The Gentle Reader may wonder what part of the evidence and testimony offered during the Hoge v. Kimberlin, et al. trial caused Judge Hecker to find that the Kimberlins had made statements in their Applications for Statement of Charges that they could not have reasonably believed. One particular incident comes to mind.

During my direct examination of Tetyana Kimberlin, she began denying the contents of various documents she had filed against her husband, claiming that they had been written by Aaron Walker who had exerted some form of undue influence on her. Then I asked her about a protective order petition she filed several days before she met me and more than a week before she met Aaron. When she started to claim that parts of it were untrue, the Judge stopped her. He reminded her that the petition had be signed under penalty of perjury, and then he advised her of her right to remain silent under the Fifth Amendment.

That was the end of that line of questioning.

UPDATE—A question has been raised in the comments about the propriety of the judge’s warning to Tetyana Kimberlin. I believe that is was proper because she was proceeding pro se, and it was obvious that she was unaware of the potential consequences of her testimony. In fact, his warning resulted in her petition for a protective order being admitted into evidence with the presumption that it was truthful—which contradicted Brett Kimberlin’s testimony. That helped my case.

26 thoughts on “Team Kimberlin Post of the Day

    • Here’s what though, she didn’t remain silent. She started talking saying “parts” of her protective order (which we’ve all read) were false. And for it to matter in the context of the questioning it would have had to have been material to that petition. I think she’s incriminated herself already, and can’t complain if anyone calls her a perjurer.

  1. Is it really the judges duty to protect a defendant? Seems like the judge went out of his way to protect one side at the expense of the other.

  2. I disagree with your assessment. The Judge should not have given her advice, that showed a bias, and is, frankly, grounds for an appeal. Moreover, the fact that she had already indicated that parts of her petition were untruthful means she had already admitting to committing perjury in a statement for charges, and since she lied at least once before under oath, that means that it is reasonable to conclude that she lied again in her statement for charges. It helped you more to suggest she is a liar all of the time.

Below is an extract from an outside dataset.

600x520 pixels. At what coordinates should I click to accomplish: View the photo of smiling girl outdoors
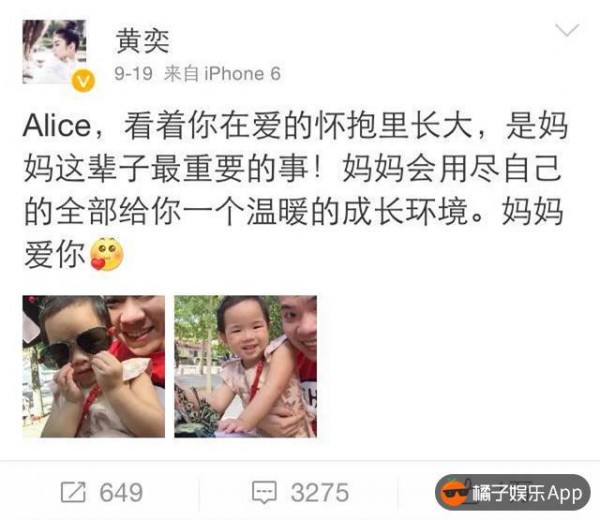[246, 367]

    • Personally, I disagree with your disagreement. As much as I think it would have been great to stick it to everyone on Team Kimberlin, witnesses do have rights. In point of fact, had the judge not cautioned T. here, and had Hoge won, then I actually could see the Kimberlin’s gaining an appeal based on the same logic that brought about the Miranda warning requirements. Whether you agree with it or not–and I would be the first to say it was dumb for the Supreme Court to go down that path with Miranda–it’s the rules that we have to live by, and so I can’t fault the judge on that one.

      • Miranda applies to CUSTODIAL interrogations, not testimony under Oath. The Judge has no reason to intervene except to help the witness @ Hoge’s expense. There would have been no appeal for the Kimberlins on that basis had the Judge not played attorney for Ms. Kimberlin.

        • I was saying it’s the same logic as Miranda, not Miranda itself they would use. That logic appears to be, “If there’s any chance the defendant is a dumbass in any sense, then screw the evidence. Bend over backwards to help them.”

  3. it’s grounds for appeal, this is at the heart of the case, pro se or not, pro se is not a protection against perjury.

    appeal, overturned verdict, they are toast.